◆ WHAT THE TASK ASKS: Rewrite the lines below, changing every "screenshot" to "screen capture" and keeping everything else as it is. Omit the pictures from your answer.
** Start GIVEN DATA **
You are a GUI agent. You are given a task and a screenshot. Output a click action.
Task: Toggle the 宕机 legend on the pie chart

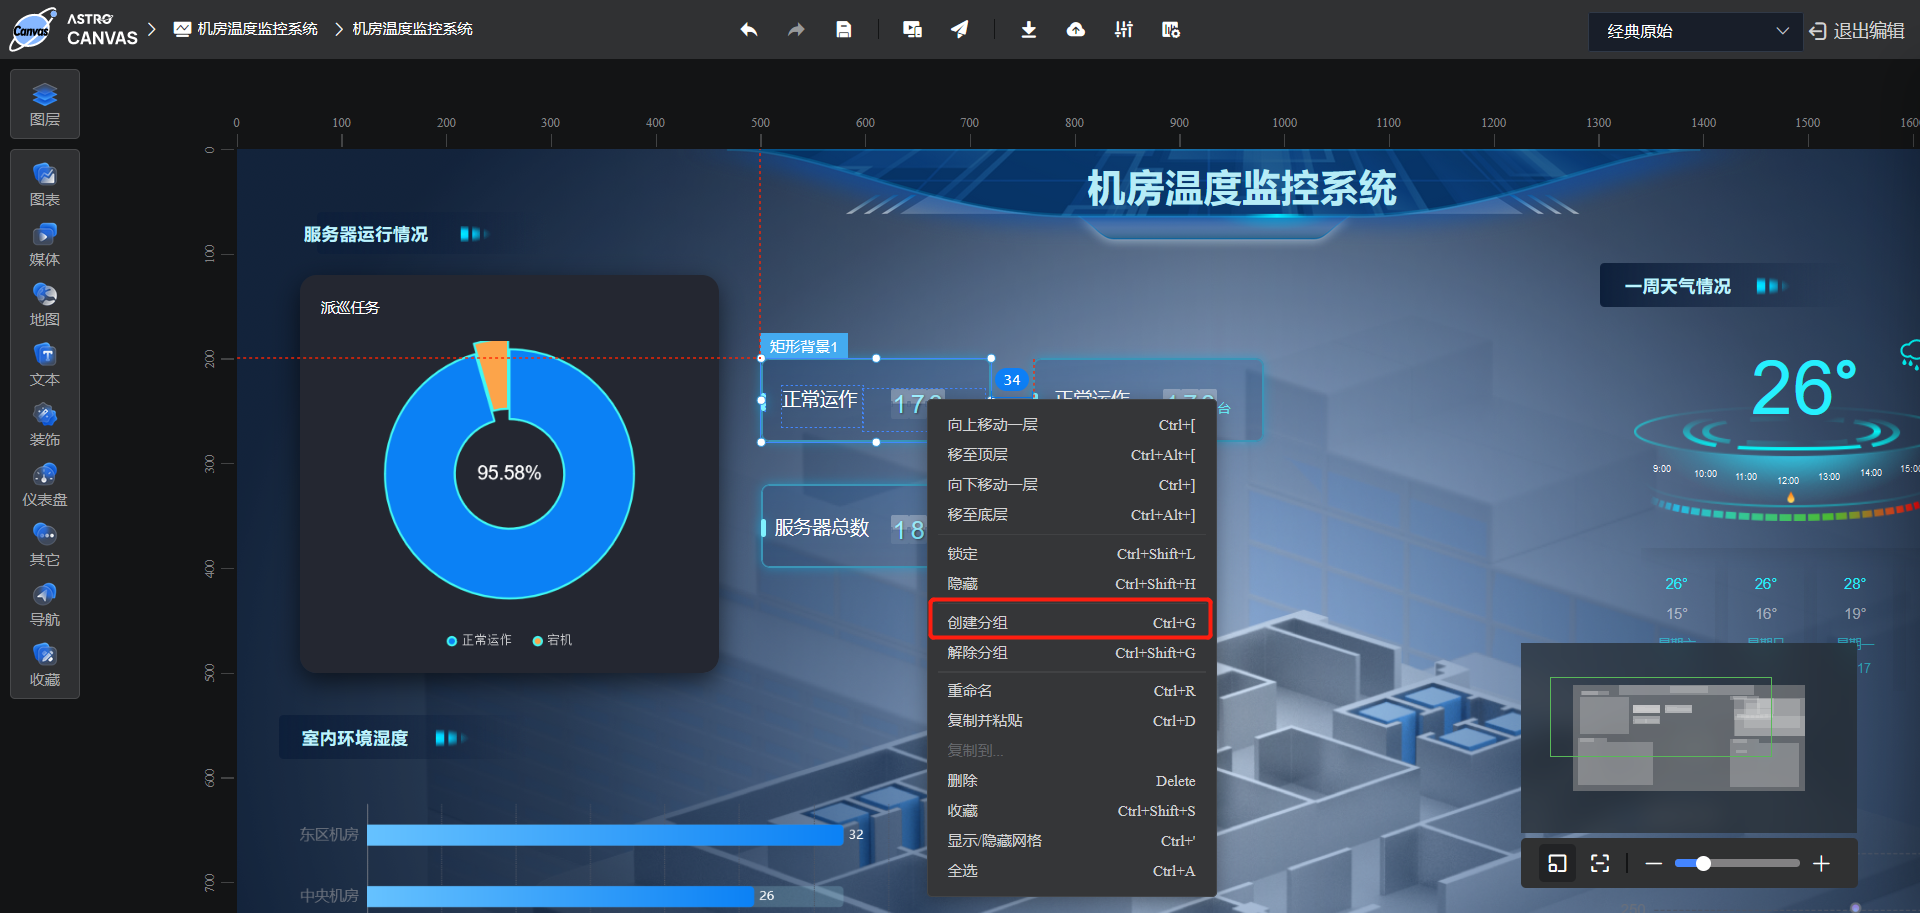click(552, 641)
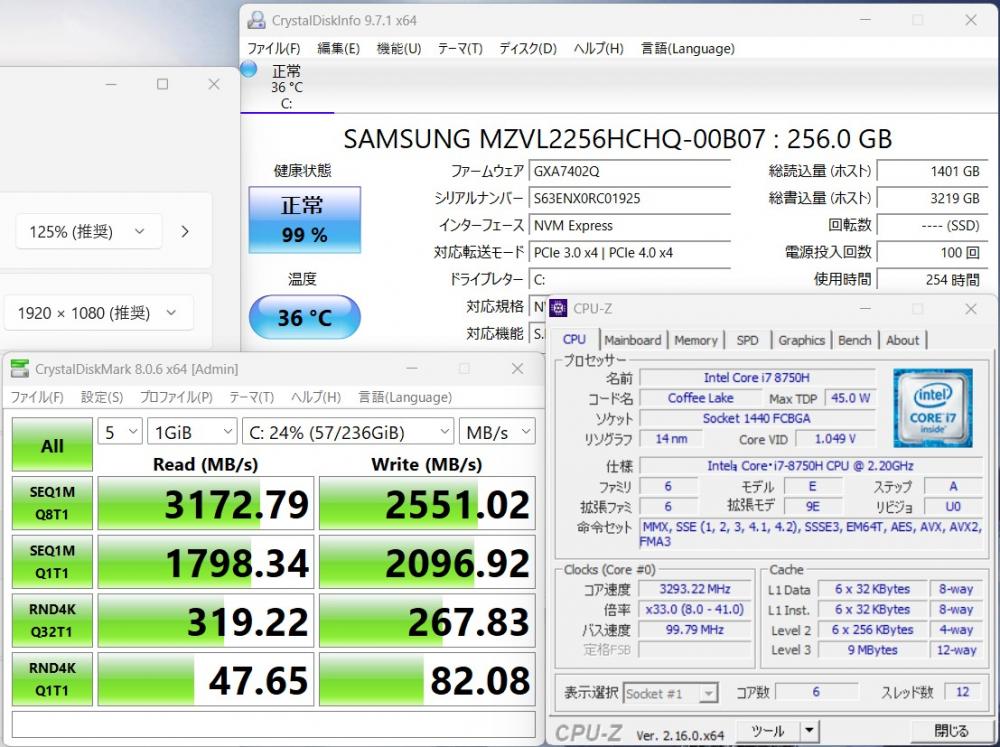Open 設定(S) menu in CrystalDiskMark

coord(102,397)
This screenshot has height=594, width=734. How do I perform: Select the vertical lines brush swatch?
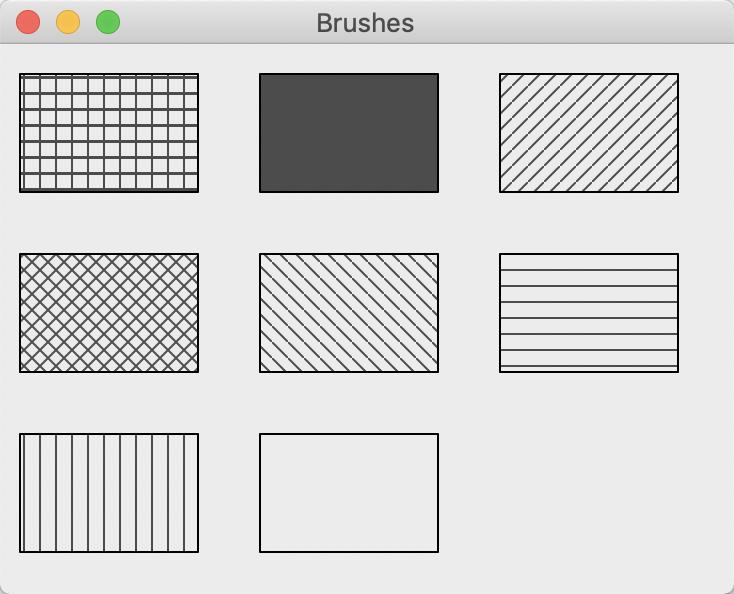[x=109, y=493]
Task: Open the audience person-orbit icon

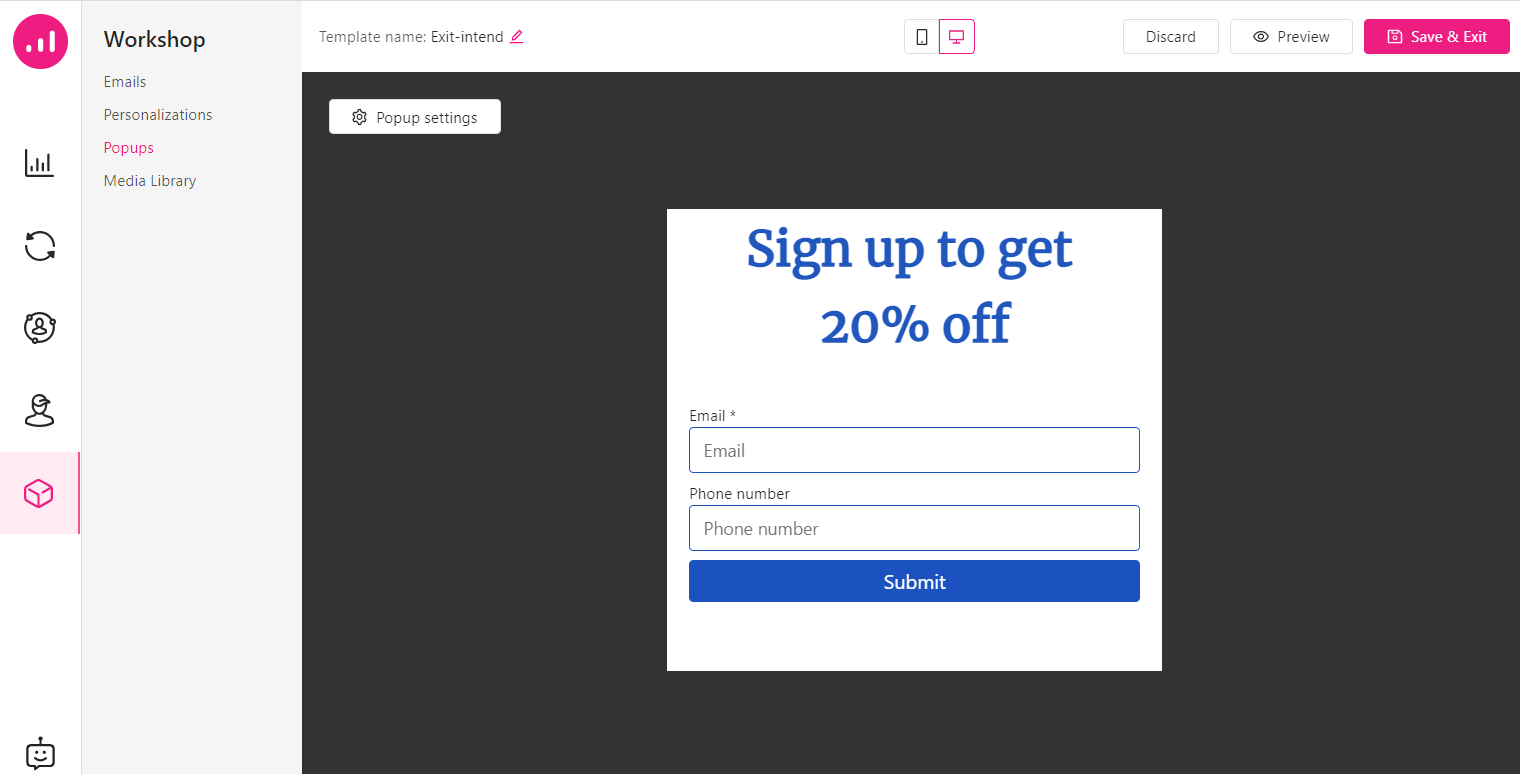Action: point(40,328)
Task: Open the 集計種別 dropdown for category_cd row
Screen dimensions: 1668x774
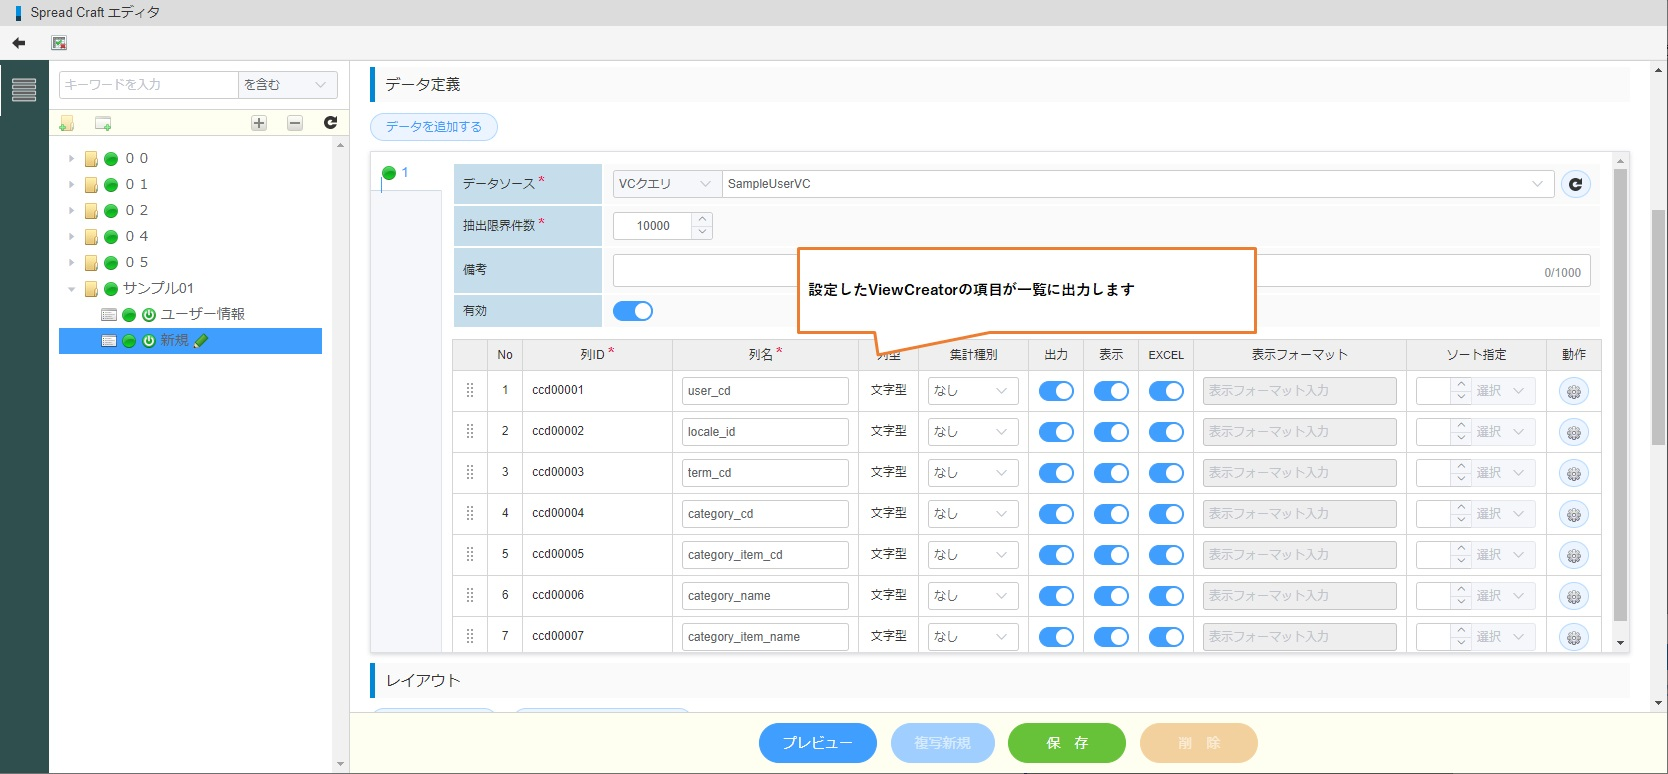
** End GIVEN DATA **
◆ EXPECTED ANSWER:
You are a GUI agent. You are given a task and a screen capture. Output a click action.
Task: Toggle the 宕机 legend on the pie chart

click(552, 641)
Open 設定(S) menu in CrystalDiskMark

coord(102,397)
This screen capture has height=594, width=734. How do I perform: Select the vertical lines brush swatch?
[x=109, y=493]
Task: Open the audience person-orbit icon

Action: point(40,328)
Task: Open the 集計種別 dropdown for category_cd row
Screen dimensions: 1668x774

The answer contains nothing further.